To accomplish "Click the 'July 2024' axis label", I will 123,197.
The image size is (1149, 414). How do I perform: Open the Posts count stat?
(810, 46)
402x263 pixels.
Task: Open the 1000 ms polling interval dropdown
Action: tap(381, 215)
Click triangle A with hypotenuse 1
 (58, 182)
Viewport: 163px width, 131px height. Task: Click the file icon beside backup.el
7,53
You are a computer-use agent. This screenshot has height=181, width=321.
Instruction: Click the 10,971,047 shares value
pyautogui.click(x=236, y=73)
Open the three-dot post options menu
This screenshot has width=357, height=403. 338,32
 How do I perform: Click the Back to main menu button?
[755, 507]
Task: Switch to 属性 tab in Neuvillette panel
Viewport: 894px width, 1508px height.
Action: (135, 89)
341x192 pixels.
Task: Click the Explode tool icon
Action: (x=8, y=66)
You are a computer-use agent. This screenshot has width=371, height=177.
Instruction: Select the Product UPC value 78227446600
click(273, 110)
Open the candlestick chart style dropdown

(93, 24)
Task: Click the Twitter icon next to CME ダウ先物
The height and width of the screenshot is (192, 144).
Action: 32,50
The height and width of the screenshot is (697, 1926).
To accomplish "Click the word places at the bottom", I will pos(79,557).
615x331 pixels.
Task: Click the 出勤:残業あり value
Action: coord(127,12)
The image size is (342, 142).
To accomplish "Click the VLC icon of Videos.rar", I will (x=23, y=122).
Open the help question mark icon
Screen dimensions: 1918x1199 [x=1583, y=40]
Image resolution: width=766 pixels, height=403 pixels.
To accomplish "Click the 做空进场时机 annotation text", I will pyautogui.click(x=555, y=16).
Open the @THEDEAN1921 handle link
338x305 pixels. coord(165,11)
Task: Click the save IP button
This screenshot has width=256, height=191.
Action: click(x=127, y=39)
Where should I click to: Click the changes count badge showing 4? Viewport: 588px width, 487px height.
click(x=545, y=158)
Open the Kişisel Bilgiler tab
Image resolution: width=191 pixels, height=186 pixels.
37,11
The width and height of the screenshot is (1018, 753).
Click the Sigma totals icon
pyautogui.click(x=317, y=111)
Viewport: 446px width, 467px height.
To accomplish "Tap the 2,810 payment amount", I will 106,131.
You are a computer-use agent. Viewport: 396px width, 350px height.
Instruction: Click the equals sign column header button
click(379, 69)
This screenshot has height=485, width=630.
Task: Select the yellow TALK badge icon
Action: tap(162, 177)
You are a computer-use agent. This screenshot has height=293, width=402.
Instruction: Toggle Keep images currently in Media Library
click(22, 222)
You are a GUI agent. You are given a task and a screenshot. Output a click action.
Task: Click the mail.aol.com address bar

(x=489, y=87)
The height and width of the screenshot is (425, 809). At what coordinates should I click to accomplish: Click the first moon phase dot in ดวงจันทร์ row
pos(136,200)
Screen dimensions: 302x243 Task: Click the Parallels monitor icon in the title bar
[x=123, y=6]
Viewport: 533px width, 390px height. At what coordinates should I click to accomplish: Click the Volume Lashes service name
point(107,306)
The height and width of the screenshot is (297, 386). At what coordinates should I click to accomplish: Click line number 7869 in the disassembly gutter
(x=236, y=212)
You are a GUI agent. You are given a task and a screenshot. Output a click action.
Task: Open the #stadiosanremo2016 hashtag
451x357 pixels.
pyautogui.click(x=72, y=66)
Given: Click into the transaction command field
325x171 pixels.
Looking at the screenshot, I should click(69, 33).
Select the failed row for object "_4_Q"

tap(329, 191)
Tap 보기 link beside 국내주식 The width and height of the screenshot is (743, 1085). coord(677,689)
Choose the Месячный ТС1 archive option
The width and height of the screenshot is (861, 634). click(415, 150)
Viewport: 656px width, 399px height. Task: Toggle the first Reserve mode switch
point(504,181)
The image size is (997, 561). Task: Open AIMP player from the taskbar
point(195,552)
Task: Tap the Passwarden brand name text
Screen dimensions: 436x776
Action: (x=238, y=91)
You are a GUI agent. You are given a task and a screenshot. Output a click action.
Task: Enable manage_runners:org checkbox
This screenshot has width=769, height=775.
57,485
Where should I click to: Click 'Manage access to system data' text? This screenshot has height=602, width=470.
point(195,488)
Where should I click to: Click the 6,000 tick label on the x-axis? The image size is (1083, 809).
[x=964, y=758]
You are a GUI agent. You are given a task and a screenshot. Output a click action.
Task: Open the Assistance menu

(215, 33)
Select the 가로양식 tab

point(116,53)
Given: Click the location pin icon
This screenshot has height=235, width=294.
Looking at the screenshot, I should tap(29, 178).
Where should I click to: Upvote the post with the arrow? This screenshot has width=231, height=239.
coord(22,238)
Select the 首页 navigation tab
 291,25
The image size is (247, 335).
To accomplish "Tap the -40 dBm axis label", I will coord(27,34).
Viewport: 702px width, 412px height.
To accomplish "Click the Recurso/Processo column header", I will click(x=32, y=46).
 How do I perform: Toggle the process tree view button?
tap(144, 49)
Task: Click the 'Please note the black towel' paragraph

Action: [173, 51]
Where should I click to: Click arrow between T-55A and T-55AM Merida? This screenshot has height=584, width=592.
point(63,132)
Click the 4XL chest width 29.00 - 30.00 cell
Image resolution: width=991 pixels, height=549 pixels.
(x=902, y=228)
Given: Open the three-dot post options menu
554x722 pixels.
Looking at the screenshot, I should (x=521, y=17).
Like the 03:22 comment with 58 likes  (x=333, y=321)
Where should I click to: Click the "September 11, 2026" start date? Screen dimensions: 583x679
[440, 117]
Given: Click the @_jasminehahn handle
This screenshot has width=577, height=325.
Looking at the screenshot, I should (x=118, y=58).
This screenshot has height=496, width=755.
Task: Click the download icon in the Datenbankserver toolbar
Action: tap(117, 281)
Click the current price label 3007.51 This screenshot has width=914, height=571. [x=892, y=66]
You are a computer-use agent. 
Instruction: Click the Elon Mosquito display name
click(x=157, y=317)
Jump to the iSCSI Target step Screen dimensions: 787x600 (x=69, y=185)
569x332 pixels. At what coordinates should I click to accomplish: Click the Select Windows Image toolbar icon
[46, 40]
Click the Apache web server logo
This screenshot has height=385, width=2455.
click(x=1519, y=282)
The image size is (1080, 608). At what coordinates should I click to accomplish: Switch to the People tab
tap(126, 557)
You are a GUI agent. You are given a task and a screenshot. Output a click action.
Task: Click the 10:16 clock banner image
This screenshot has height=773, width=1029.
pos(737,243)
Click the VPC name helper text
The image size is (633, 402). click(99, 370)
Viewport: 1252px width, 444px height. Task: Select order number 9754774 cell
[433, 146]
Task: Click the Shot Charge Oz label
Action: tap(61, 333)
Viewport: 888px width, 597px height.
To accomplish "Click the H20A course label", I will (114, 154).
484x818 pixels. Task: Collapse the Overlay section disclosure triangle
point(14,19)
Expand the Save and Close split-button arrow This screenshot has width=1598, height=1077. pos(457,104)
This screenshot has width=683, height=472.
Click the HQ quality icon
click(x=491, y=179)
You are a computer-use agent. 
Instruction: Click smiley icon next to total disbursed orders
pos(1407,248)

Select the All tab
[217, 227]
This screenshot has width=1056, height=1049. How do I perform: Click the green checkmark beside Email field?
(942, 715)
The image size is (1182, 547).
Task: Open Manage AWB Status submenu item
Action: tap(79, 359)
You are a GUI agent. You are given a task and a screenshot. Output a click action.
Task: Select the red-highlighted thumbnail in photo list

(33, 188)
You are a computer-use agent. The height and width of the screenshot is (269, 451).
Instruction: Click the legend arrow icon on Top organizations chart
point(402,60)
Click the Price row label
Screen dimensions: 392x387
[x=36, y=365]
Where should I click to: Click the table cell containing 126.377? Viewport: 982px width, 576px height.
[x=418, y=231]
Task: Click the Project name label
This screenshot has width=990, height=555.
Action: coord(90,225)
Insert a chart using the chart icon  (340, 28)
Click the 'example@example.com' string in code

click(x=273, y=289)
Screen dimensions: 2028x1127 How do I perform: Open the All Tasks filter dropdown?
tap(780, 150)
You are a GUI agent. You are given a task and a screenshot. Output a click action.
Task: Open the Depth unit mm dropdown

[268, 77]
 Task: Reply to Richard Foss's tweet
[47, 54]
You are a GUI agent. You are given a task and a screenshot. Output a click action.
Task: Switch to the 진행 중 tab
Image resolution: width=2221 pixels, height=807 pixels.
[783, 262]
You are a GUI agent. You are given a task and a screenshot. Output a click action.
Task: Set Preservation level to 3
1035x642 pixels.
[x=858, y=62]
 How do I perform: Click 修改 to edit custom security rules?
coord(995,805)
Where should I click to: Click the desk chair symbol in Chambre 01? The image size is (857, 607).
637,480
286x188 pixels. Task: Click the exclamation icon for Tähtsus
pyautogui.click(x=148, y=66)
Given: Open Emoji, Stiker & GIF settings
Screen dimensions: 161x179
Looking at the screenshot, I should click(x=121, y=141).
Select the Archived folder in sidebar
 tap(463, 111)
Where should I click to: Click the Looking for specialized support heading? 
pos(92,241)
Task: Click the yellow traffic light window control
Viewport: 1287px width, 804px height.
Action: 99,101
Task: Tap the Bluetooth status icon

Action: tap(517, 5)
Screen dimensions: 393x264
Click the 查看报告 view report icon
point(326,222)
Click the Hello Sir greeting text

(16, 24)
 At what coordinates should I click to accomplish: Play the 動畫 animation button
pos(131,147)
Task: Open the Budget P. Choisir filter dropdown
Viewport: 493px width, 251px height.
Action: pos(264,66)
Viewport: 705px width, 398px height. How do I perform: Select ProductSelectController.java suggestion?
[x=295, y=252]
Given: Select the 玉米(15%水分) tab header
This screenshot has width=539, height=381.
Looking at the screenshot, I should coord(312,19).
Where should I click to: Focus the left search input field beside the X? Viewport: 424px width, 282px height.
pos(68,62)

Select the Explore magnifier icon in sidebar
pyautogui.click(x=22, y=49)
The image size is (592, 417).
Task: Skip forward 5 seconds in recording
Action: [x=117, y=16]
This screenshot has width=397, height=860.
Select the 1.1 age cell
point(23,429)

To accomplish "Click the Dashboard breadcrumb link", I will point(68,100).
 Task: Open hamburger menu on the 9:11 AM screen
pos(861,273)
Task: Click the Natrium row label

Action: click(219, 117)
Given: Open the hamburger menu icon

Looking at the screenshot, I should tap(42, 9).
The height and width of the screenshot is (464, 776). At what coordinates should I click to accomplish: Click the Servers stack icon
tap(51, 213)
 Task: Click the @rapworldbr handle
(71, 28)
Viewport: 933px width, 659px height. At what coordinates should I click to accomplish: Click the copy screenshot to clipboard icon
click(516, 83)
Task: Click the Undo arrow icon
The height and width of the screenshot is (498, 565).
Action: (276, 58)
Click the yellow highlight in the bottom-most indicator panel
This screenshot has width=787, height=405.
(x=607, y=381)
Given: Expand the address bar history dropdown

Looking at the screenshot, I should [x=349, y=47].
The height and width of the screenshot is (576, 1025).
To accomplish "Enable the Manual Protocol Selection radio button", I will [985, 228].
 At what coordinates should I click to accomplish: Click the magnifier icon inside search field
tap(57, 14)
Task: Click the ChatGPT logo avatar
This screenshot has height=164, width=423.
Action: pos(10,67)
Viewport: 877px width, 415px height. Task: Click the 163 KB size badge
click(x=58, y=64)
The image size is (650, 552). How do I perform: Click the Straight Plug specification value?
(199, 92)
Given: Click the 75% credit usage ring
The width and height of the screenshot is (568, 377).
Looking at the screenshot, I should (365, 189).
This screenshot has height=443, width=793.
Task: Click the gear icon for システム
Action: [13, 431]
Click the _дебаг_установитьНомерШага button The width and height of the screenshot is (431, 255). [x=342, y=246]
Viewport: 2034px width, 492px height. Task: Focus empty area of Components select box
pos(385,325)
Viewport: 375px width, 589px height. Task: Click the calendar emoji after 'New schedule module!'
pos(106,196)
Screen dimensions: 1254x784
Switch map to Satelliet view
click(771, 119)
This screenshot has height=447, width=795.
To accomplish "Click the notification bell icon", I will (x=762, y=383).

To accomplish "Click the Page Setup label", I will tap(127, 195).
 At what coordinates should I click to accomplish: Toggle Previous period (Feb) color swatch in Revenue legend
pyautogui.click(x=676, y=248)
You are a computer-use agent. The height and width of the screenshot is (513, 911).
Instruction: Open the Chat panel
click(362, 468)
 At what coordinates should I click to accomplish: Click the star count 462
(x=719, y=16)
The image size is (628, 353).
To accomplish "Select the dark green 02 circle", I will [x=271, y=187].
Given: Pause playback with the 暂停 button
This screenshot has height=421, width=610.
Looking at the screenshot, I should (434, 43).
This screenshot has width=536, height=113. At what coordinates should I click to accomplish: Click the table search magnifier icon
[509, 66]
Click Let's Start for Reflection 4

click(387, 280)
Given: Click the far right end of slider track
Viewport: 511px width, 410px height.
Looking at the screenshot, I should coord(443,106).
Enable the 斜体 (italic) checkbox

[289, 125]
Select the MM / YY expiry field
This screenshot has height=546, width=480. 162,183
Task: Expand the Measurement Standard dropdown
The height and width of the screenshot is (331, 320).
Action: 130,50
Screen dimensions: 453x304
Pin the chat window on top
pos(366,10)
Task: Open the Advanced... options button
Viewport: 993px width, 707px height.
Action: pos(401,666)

▶ _Problem requirements_: For each line of the material that includes the word "computer", make a copy.

▶ _Exercise response_:
You are a computer-use agent. This screenshot has height=181, width=321.
You are a computer-use agent. This screenshot has width=371, height=177.
You are a computer-use agent. Viewport: 396px width, 350px height.
You are a computer-use agent. This screenshot has height=293, width=402.
You are a computer-use agent. 
You are a computer-use agent. 
You are a computer-use agent. The height and width of the screenshot is (269, 451).
You are a computer-use agent. The height and width of the screenshot is (513, 911).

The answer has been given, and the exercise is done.